▸ **ASSIGNMENT**: From the entries below, return only the lines starting at the one that contains "Where should I click to: Open" and ending at the one that contains "This screenshot has height=618, width=1500.", exactly as they stand.

[Saved entries]
--*--

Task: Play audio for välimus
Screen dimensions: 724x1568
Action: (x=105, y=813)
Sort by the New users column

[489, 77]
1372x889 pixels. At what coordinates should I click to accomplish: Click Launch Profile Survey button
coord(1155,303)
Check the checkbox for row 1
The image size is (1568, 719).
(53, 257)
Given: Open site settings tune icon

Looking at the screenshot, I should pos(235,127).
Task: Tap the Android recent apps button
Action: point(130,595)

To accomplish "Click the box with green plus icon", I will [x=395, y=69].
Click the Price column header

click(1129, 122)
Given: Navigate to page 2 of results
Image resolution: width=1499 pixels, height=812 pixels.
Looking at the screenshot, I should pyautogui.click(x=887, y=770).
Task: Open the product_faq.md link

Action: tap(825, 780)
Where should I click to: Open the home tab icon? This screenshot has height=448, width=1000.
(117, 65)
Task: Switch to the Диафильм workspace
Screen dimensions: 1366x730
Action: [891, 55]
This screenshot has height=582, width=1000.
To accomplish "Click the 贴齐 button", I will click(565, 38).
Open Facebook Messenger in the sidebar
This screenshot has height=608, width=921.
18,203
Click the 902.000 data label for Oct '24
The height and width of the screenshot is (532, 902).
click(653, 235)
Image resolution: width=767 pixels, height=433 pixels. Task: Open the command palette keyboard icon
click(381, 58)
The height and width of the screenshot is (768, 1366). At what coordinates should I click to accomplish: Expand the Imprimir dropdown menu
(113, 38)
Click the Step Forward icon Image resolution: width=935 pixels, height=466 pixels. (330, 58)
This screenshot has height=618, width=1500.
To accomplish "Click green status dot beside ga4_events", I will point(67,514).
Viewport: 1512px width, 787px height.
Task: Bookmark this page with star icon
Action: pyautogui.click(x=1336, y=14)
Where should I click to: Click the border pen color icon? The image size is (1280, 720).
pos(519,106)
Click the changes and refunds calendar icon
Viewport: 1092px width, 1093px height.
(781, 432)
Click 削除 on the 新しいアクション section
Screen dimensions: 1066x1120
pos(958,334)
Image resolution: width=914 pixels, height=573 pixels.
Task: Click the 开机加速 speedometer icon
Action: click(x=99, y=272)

--*--

▸ **THE COMPLETED TASK**:
Where should I click to: Open the home tab icon? This screenshot has height=448, width=1000.
(117, 65)
Task: Switch to the Диафильм workspace
Screen dimensions: 1366x730
Action: [891, 55]
This screenshot has height=582, width=1000.
To accomplish "Click the 贴齐 button", I will click(565, 38).
Open Facebook Messenger in the sidebar
This screenshot has height=608, width=921.
18,203
Click the 902.000 data label for Oct '24
The height and width of the screenshot is (532, 902).
click(653, 235)
Image resolution: width=767 pixels, height=433 pixels. Task: Open the command palette keyboard icon
click(381, 58)
The height and width of the screenshot is (768, 1366). At what coordinates should I click to accomplish: Expand the Imprimir dropdown menu
(113, 38)
Click the Step Forward icon Image resolution: width=935 pixels, height=466 pixels. (330, 58)
This screenshot has height=618, width=1500.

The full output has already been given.